## START Records for the task

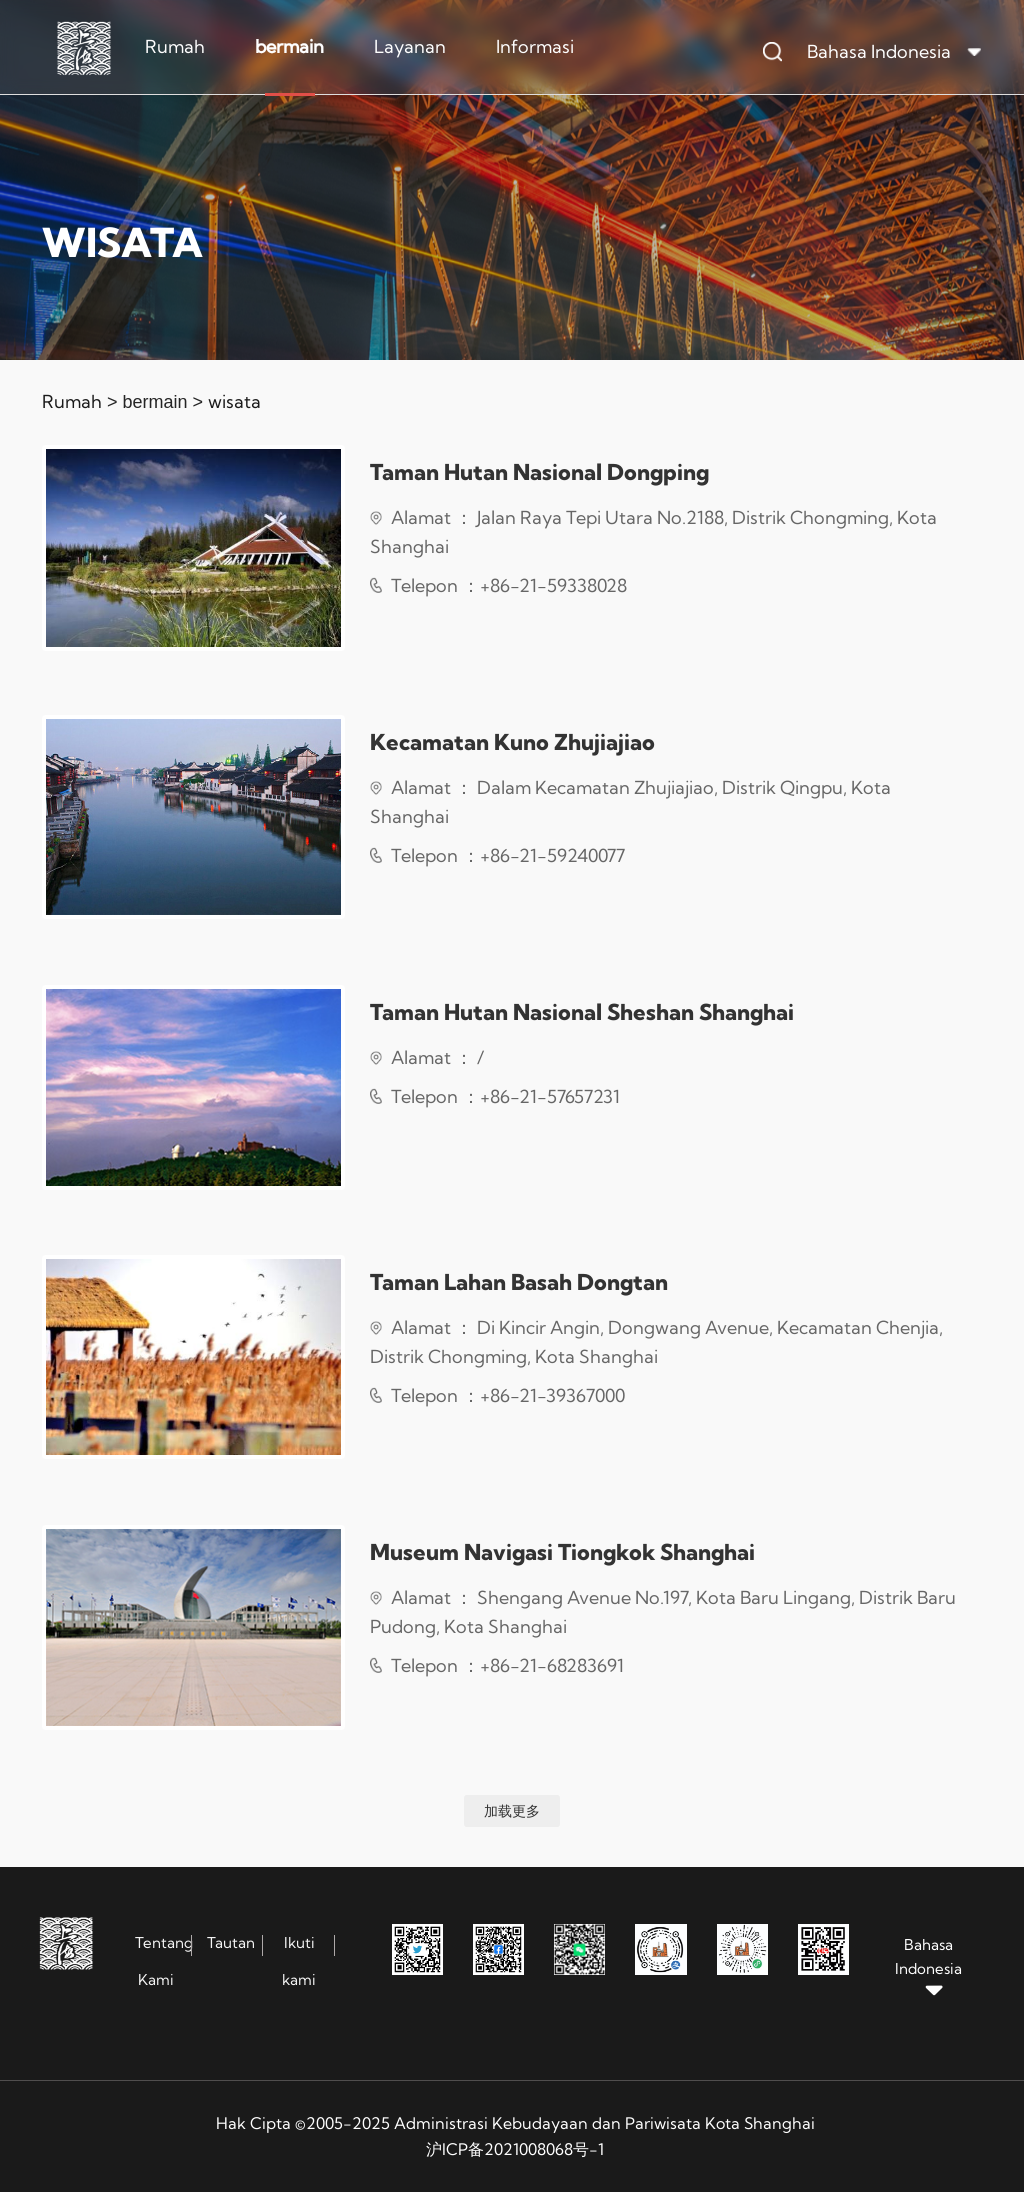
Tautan (231, 1942)
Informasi (535, 46)
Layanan (410, 46)
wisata (234, 401)
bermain (289, 46)
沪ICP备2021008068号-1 (515, 2149)
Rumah (175, 46)
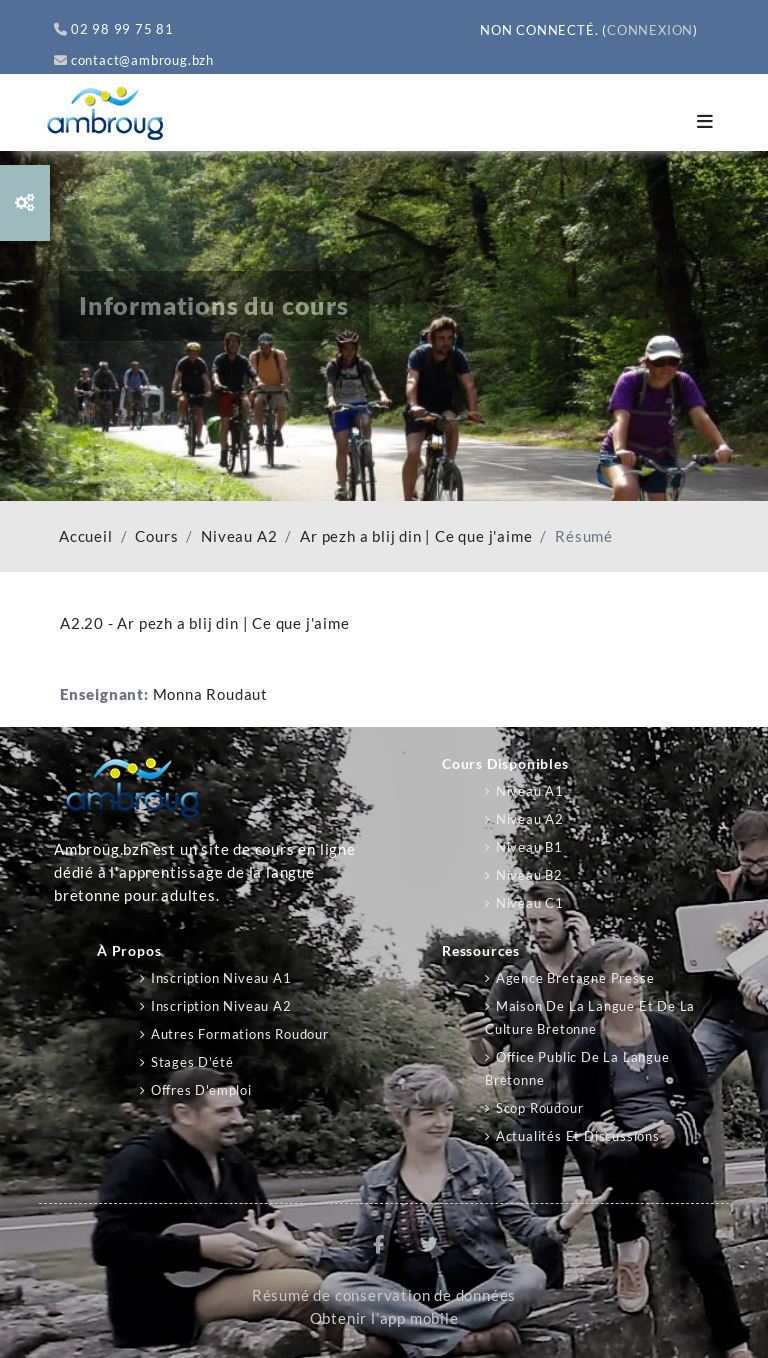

## END Records for the task

Reproduce every line of the data above without any change, leaving out the pictures.

Solution to this problem:
Tautan (231, 1942)
Informasi (535, 46)
Layanan (410, 46)
wisata (234, 401)
bermain (289, 46)
沪ICP备2021008068号-1 (515, 2149)
Rumah (175, 46)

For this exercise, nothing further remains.